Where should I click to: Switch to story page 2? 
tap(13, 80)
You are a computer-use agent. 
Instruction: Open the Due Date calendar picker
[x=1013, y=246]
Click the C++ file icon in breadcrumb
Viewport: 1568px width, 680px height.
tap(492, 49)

+++

■ EXERCISE INSTRUCTIONS
What is needed is an exact printout of every line from the one with "You are a computer-use agent." through the end of the data, including both, and nothing more.

■ OUTPUT OF THE EXERCISE
You are a computer-use agent. 
Instruction: Open the Due Date calendar picker
[x=1013, y=246]
Click the C++ file icon in breadcrumb
Viewport: 1568px width, 680px height.
tap(492, 49)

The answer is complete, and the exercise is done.